At this point, UW gave up working as a postman and said he had the calling to become a minister. He turned out to be a fairly popular minister, no doubt largely in part to the fact that everyone adored my aunt Leola. If the church doors were open, she was there. If you were sick or had a death in the family, she was there. Everyone loved her.
Now, what y'all have to realize is that no one in my family knew that they were wealthy. As a matter of fact, they lived extremely frugally - so frugally that it made us almost sick to our stomachs later on after my aunt died. But I'll get to that in a bit.
He had some odd quirks that we still laugh about, one particular one being that he refused to let the postman deliver the mail to his house and had a post office box instead. Why, you ask? Because he thought the postman would try and steal his mail and all of his stock dividend checks that came in. Kind of ironic for someone who had been a postman himself, no?

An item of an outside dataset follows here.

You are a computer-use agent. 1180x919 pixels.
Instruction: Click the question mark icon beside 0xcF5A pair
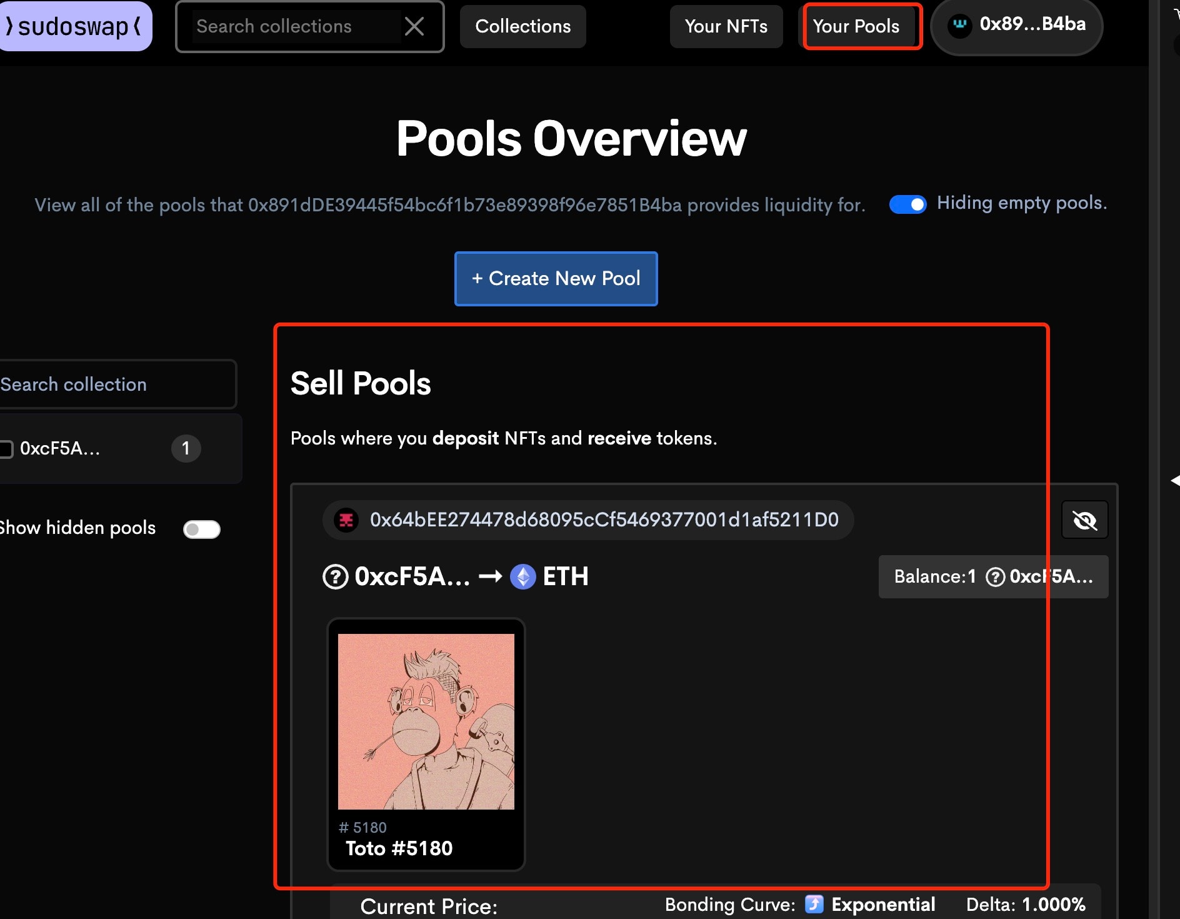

My aunt got breast cancer and went through all the treatments - went into remission and then almost five years to the day after she went into remission she was diagnosed with lung cancer. She decided not to undergo treatments because the chemo from the first diagnosis was so horrible she said she'd rather die with dignity than fight something that was a losing battle. My sweet aunt died three months after I got married.
UW fell apart. Little did we know how much he had relied on my aunt for everything...and I mean everything. Every morning before he got up, she would go out and get his newspaper, cook him a full breakfast, and have it all ready for him. She took care of all of his clothes, the housekeeping, everything but the money and bills. That was purely his domain, and probably because he considered it "man's work" versus washing clothes which would definitely "women's work" in his eyes.

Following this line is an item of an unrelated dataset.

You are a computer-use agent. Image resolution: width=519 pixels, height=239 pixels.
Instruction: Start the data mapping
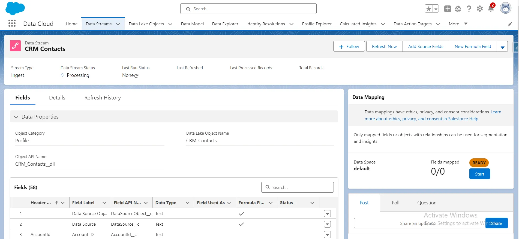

On her deathbed, Leola had asked my father to watch out for her "Woody" and take care of him. Sure, my father said. Poor guy. He had no idea of the mayhem that would occupy the next few years of his life. See, UW was in bad health when my aunt died - and he was so devoted to her that we figured he would be in a downhill race against time to the Pearly Gates.
Um, yeah, not so much.
Next time, part 2 of the story. Y'all are gonna love this one.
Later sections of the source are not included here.